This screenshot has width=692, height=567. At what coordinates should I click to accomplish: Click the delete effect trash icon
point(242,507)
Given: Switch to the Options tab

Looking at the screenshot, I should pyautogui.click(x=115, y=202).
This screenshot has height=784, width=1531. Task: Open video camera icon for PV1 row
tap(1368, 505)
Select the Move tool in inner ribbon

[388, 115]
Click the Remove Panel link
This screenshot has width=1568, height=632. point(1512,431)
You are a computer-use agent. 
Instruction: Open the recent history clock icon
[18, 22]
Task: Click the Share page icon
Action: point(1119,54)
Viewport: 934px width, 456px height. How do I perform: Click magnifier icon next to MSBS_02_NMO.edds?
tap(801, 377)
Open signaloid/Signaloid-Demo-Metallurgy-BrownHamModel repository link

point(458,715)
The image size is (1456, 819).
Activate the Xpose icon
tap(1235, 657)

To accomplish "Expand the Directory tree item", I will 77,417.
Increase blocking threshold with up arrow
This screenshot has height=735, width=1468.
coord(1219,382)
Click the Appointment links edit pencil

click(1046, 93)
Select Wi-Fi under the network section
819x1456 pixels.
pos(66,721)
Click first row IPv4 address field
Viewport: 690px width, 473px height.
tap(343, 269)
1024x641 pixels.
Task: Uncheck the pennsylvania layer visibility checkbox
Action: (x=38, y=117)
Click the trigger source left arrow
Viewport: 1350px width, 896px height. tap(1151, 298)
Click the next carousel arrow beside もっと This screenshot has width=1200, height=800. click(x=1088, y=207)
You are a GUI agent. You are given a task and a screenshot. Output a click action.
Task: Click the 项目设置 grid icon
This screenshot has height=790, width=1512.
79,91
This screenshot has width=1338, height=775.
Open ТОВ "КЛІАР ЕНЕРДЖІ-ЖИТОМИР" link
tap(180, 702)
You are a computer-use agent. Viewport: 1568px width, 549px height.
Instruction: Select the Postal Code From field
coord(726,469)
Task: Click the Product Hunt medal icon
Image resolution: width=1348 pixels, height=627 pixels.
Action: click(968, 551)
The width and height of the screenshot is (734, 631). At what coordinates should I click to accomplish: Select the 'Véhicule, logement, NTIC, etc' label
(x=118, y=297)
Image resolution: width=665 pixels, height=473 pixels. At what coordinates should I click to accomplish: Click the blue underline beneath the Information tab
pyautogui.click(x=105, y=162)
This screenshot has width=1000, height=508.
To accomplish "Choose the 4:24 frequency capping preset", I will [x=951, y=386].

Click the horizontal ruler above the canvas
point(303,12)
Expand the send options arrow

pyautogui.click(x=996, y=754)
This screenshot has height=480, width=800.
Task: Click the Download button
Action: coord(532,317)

□ □ □ □ □

▶ [Task instructions] Pull out each line of the entries above that contains the word "Expand", counting only lines where its capitalization matches.

▶ [Answer to the problem]
To accomplish "Expand the Directory tree item", I will 77,417.
Expand the send options arrow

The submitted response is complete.